|Summary:||charmaps/UTF-8: incorrect wcwidth for U+3099 and U+309A|
|Product:||glibc||Reporter:||Egmont Koblinger <egmont>|
|Component:||localedata||Assignee:||Mike FABIAN <maiku.fabian>|
|Severity:||normal||CC:||aoliva, libc-locales, maiku.fabian, mfabian, tg|
Description Egmont Koblinger 2016-03-22 09:12:18 UTC
(After running setlocale() with en_US.UTF-8 or something similar) wcwidth() for U+3099 and U+309A (and presumably a few others) returns: · 0 in glibc up to 2.21, · 2 in glibc 2.22 & 2.23. Quoting from Unicode 8.0: http://unicode.org/reports/tr11/ "ED4. East Asian Wide (W): All other characters that are always wide." "6.2 Combining Marks [...] nonspacing marks used only with wide characters are given a W." http://www.unicode.org/Public/UCD/latest/ucd/EastAsianWidth.txt "3099..309A;W # Mn  COMBINING [...]" According to these, I believe the correct return value would be 0 (it's a non-spacing mark). Markus Kuhn's wcwidth (https://www.cl.cam.ac.uk/~mgk25/ucs/wcwidth.c) also returns 0. We found this originally being reported against VTE (the terminal emulation widget behind gnome-terminal and others) causing incorrect look there: https://bugzilla.gnome.org/show_bug.cgi?id=762052. The conclusion there (beginning at comment:22) was also the same: it should return 0.

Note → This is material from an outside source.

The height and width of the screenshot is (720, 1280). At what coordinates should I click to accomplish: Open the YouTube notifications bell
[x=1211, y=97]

Comment 1 Egmont Koblinger 2016-03-22 09:27:14 UTC
Forwarding VTE maintainer's observation here: The bug was introduced in glibc commit 4a4839c94a4c93ffc0d5b95c69a08b02a57007f2. It's due to a bug in the unicode generation scripts, see https://sourceware.org/bugzilla/show_bug.cgi?id=14094#c18 where the problem was mentioned but the wrong choice made; the script needs to be smarter.

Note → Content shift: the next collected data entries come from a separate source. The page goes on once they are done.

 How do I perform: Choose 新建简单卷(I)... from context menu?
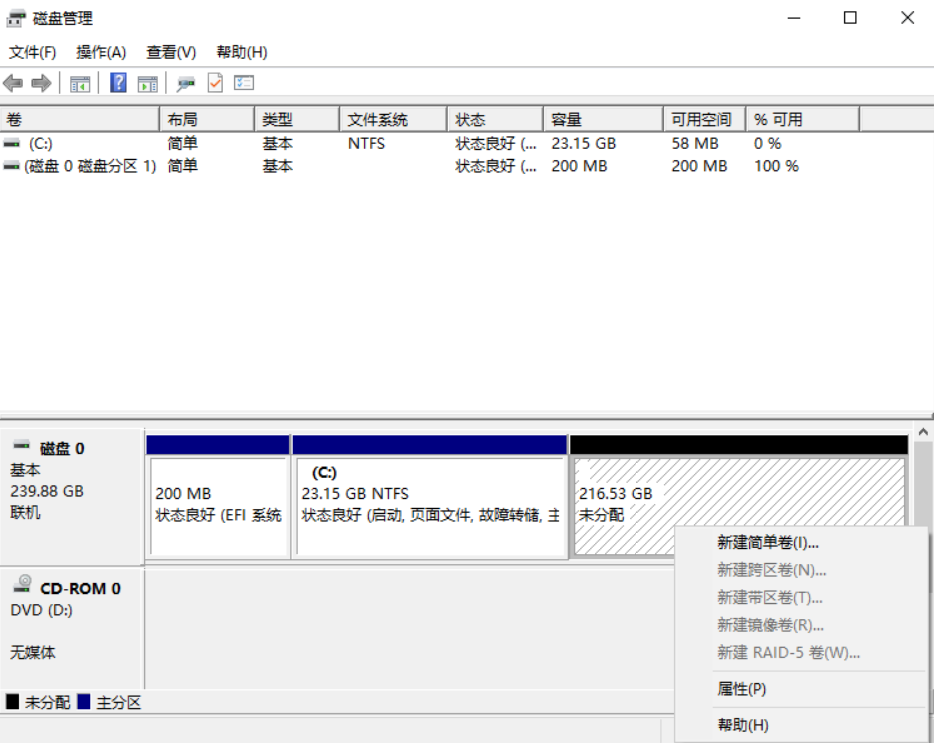click(767, 543)
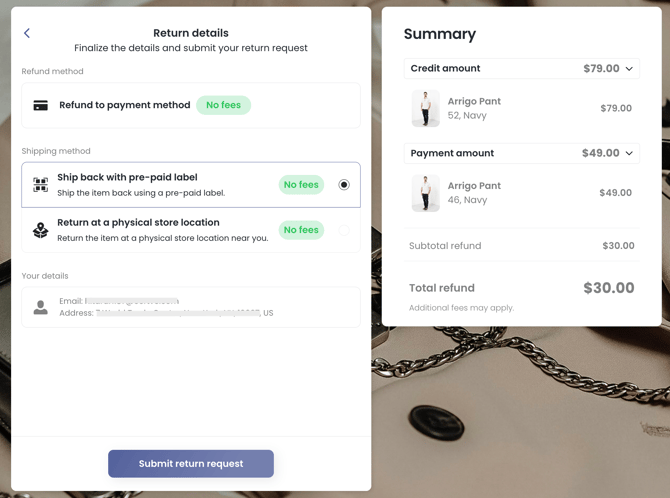Click the Arrigo Pant 46 Navy name
The image size is (670, 498).
point(474,186)
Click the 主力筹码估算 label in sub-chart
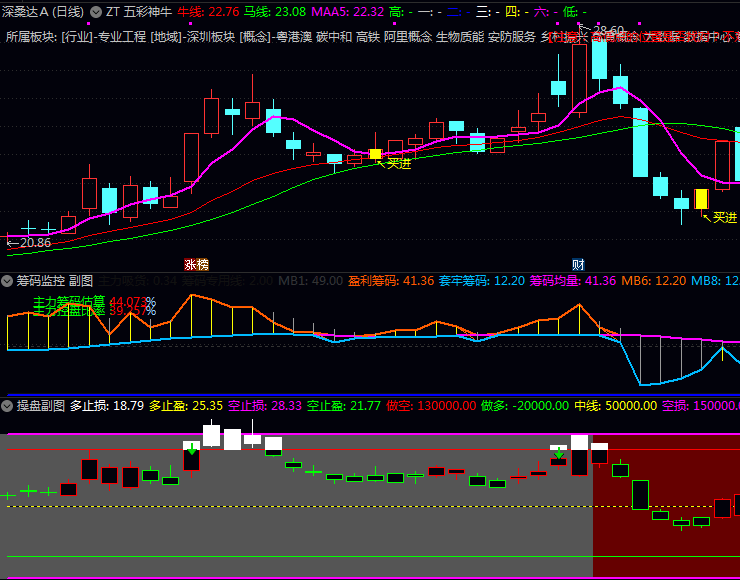The width and height of the screenshot is (740, 580). 69,301
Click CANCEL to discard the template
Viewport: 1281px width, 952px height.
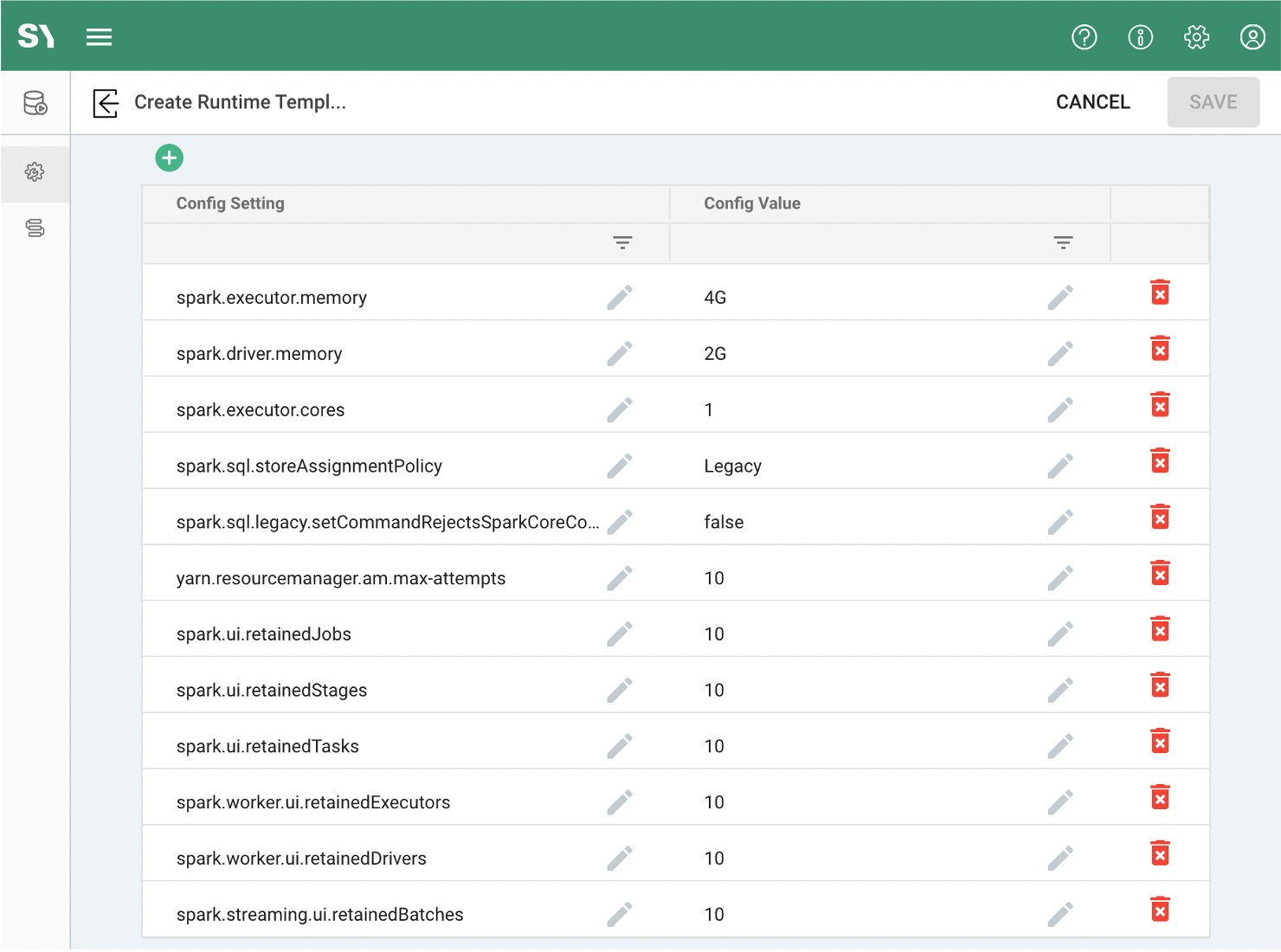[x=1092, y=102]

Comment 2 Mike Frysinger 2016-04-22 05:06:27 UTC
isn't the issue fundamentally that the official unicode's data is wrong ? so once this is fixed in unicode.org, glibc will roll the fix automatically ? they have a form for it: http://unicode.org/reporting.html
Comment 3 Egmont Koblinger 2016-04-22 09:33:51 UTC
I cannot tell if it's a bug or an unfortunate design in Unicode database, sorry. At least, even if it's a Unicode bug, glibc used to contain a workaround for this bug which was accidentally removed and probably should be restored for the time being.

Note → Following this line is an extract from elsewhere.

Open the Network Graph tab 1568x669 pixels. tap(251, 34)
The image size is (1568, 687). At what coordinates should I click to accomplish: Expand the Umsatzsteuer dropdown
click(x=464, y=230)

Comment 4 Mike Frysinger 2016-04-22 19:14:06 UTC
i think we should get this clarified/documented before we continue to stumble blindly hoping for the best :) seems like bug 4335 is also related ...
Comment 5 Egmont Koblinger 2016-04-22 19:20:54 UTC
(In reply to Mike Frysinger from comment #4) > seems like bug 4335 is also related ... Not too much, I think. That one is about defining locales where ambiguous width characters take up 2 cells instead of 1. This one is about the width of combining accents themselves that are intended to be applied on top of double wide (not ambiguous but clearly double wide) characters.
Comment 6 Thorsten Glaser 2017-07-11 14:23:24 UTC
I’ve filed https://sourceware.org/bugzilla/show_bug.cgi?id=21750 noting _all_ differences from Markus Kuhn’s xterm code (updated for Unicode 10) to the current glibc localedata. For this particular problem, the fix is easy (interestingly enough, I had a similar bug in MirBSD when redoing the wcwidth code): read EastAsianWidth before, not after, UnicodeData, so the NSM bidi class overrides the width set by the former.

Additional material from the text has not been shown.